### EXERCISE
Keep every line in which "link" occurs and drop the rest of the data.

### Dataset items
◇ ◇ ◇ ◇

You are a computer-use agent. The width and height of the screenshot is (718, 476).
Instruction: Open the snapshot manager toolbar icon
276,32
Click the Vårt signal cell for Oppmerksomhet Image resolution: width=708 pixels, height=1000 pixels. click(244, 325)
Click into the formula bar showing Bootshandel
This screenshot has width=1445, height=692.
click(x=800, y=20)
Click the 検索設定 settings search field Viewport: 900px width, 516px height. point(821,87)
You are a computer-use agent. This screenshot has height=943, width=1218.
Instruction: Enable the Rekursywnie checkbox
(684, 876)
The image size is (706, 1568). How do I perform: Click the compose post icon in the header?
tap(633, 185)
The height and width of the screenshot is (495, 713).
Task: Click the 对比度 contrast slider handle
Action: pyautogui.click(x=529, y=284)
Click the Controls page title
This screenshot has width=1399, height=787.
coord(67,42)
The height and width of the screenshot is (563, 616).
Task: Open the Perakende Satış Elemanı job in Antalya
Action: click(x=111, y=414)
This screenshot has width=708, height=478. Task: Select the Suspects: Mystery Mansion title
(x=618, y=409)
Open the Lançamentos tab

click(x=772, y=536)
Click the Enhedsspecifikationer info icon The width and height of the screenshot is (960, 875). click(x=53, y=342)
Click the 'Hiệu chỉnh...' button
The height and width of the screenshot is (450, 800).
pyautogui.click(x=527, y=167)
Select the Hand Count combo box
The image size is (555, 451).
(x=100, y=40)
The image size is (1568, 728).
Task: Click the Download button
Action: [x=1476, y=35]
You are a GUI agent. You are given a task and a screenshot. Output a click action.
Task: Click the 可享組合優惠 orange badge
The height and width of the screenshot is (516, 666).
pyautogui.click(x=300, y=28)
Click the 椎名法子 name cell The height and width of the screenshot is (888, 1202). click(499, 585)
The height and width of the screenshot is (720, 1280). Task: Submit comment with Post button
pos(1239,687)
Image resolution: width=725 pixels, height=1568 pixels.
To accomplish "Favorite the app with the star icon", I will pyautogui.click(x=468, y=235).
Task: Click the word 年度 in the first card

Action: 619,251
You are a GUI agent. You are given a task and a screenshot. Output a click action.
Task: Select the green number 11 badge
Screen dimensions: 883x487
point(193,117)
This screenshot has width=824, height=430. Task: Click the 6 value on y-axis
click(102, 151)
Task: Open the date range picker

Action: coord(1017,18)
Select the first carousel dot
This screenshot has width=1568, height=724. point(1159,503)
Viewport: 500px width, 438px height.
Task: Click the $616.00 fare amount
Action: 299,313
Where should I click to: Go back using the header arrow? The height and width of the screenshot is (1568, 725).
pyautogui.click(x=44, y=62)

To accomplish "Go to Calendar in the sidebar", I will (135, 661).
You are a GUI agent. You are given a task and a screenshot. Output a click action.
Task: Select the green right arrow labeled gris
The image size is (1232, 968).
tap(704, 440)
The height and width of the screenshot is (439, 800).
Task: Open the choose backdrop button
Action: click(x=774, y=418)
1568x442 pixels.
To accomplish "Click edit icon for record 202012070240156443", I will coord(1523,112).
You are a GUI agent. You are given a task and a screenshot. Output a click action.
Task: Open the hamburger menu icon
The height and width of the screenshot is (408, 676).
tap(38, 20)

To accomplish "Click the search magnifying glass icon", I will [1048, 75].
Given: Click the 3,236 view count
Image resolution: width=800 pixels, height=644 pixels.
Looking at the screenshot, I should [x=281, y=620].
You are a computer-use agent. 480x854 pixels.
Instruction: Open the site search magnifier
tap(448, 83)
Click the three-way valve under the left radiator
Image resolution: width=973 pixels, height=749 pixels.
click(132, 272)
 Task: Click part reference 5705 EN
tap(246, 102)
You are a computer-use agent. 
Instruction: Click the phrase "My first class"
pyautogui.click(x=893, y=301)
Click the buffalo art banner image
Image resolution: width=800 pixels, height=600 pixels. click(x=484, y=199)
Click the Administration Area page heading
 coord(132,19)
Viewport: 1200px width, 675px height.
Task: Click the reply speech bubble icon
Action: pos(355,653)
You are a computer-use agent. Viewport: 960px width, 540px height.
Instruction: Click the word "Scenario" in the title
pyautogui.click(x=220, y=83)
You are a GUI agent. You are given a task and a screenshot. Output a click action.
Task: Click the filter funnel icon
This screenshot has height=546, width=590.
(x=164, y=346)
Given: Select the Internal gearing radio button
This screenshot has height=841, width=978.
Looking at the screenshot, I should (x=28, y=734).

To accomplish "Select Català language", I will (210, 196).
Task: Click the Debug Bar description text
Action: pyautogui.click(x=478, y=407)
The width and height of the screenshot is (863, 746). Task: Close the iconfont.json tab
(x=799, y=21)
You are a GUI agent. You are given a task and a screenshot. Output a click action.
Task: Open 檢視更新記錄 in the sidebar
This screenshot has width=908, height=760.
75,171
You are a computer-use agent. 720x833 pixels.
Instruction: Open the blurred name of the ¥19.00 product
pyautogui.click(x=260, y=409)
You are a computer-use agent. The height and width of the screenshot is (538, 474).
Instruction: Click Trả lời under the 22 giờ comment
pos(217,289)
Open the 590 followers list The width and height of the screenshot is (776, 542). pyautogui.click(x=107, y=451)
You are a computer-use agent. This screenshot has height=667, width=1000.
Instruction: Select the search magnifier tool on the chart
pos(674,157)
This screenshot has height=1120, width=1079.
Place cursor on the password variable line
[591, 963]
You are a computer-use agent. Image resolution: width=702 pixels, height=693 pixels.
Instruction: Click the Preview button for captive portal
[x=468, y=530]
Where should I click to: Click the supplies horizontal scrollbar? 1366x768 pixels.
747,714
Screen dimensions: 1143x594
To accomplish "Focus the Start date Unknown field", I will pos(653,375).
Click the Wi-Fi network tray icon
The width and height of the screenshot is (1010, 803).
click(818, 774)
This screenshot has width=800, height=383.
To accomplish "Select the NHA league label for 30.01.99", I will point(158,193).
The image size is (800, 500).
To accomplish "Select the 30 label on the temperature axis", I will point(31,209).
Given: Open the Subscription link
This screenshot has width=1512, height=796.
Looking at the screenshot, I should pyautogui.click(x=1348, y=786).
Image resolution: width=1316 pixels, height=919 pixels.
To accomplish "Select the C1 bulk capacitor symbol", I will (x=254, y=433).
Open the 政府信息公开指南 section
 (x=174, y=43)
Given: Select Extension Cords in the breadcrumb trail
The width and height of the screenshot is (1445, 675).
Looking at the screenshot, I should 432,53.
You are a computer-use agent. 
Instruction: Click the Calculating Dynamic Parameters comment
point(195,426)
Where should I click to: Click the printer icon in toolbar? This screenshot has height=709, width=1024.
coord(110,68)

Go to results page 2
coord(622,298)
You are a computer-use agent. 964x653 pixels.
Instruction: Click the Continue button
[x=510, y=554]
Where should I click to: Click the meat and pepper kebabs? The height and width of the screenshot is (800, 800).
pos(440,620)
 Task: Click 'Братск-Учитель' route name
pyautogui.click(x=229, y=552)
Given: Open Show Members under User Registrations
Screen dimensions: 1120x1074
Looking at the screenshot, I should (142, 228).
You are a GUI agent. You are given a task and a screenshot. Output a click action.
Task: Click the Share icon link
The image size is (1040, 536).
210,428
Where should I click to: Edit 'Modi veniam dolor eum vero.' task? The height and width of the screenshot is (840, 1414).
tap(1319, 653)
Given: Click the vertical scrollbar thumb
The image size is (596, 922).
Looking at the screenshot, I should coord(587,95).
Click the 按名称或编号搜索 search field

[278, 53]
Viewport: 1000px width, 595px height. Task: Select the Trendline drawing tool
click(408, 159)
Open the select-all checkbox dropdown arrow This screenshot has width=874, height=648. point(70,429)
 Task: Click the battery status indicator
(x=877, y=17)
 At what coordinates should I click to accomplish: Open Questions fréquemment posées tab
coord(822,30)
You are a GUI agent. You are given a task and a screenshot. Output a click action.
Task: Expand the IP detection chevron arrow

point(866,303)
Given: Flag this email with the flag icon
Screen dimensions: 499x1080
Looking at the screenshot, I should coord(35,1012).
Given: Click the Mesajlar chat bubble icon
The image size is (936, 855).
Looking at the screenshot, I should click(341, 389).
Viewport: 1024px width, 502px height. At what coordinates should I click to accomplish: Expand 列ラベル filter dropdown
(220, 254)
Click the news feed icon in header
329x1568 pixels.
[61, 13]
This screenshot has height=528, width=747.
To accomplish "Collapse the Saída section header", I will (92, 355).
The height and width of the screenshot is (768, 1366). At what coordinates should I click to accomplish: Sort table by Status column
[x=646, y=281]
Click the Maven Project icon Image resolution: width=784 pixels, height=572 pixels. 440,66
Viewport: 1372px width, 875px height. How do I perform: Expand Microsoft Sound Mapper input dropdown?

◇ ◇ ◇ ◇

### SOLVED PROBLEM
Given: Open the Subscription link
Task: Click the Share icon link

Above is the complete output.